Y sacado de uno de los consejos del libro el fin de la ansiedad ¿Qué significa que todo lo que necesito está dentro de mí?

Creo que cualquier persona que ha afrontado y superado un trastorno de ansiedad, puede estar conmigo en que una de las grandes lecciones que sacas de este complicado período junto a la ansiedad, es que tanto la terapia como las herramientas que realmente nos hacen salir de este complicado trastorno, parten del interior de cada persona.

Nada va a cambiar si uno no cambia, una verdad que nos demuestra que cualquier camino que nos toque por recorrer, deberá partir de nuestros propios pies.

La ansiedad es uno de estos caminos, un trastorno que no deja lugar a otra respuesta diferente a nuestra propia acción. De nada servirá inflarse a pastillas o postergar esa necesidad de cambio, por tanto cuanto antes nos pongamos manos a la obra mucho antes superaremos el problema y mejor conseguiremos convivir con el problema.

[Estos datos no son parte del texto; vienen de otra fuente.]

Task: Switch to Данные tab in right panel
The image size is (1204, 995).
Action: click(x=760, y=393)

Y durante ese trabajo personal que conseguirá sacar una mejor versión de nosotros mismos, deberemos aprender a convivir con esos horribles síntomas que nos acompañan en el camino, haciendo que busquemos una mejora física y mental, que no solo nos haga sentir más fuerte físicamente, sino sobre todo mentalmente, cambiando el modo en que observamos el problema, y así empezando a ver algo de luz ante tanta oscuridad.

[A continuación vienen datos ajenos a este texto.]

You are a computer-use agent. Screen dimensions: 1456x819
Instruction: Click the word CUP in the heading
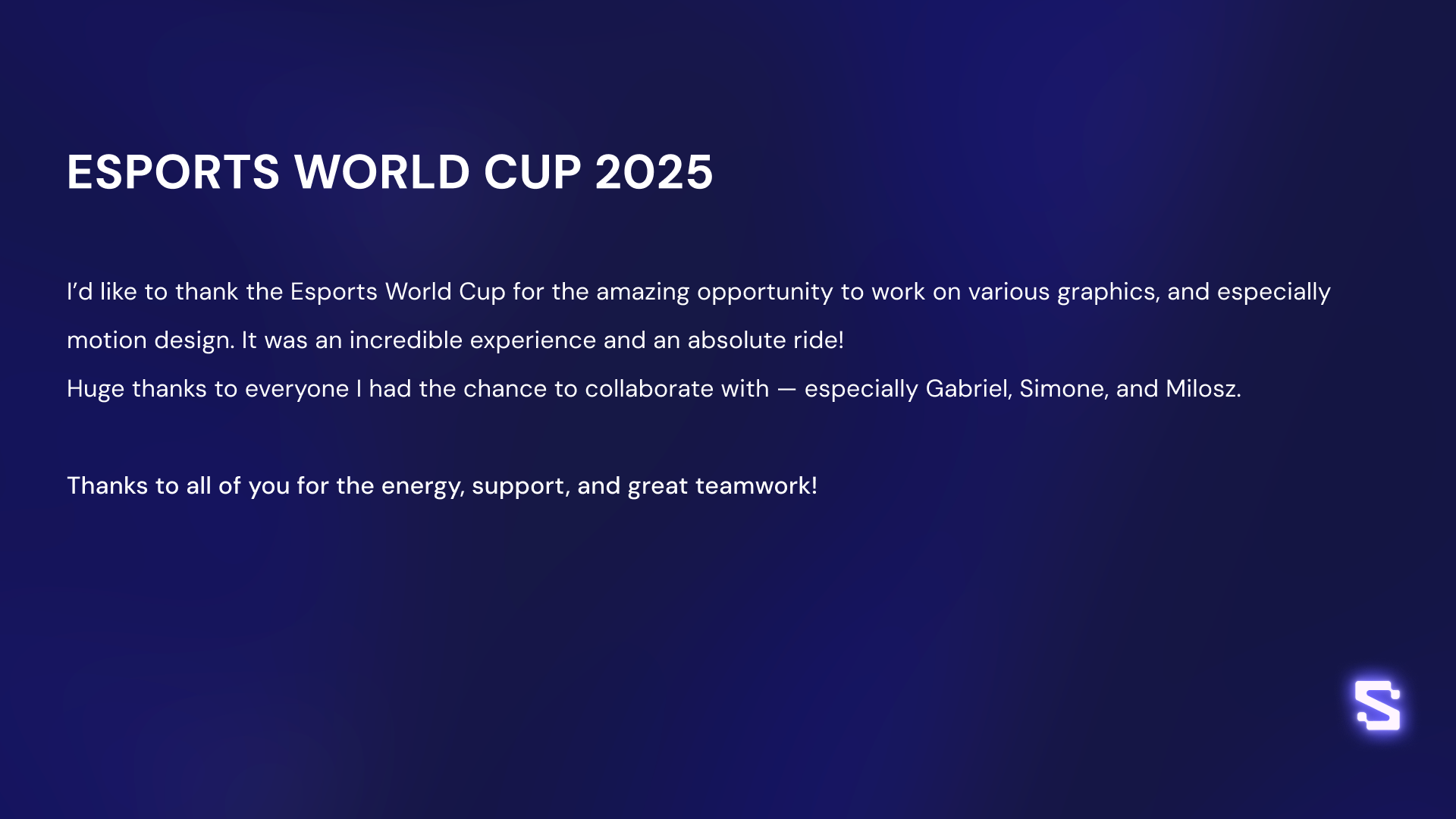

Como no me cansaré de repetir tanto en el libro como a todo aquel que busca un apoyo o consejo para combatir la ansiedad. Llegará el momento en que deberás decidir responsabilizarte de tu vida y tu felicidad, un momento que puede empezar ahora mismo, por eso sonríe y empieza a sentir el cambio, ha llegado el momento de que pases a la acción.

No se puede ni se debe culpar al sistema sanitario de que problemas como la ansiedad se hayan convertido hoy en día en una verdadera epidemia.

Sería totalmente imposible poder atender como se debe a cada una de las personas que sufre un trastorno mental, por ello, más importante que poder dedicar un profesional a cada una de las personas con ansiedad, sería recetar más libros y menos medicamentos.

Dar más y mejor información a las personas para poder comprender qué es la ansiedad y cómo funciona, ayudándoles a comprender que es dentro de sí mismos donde pueden encontrar su mejor medicina.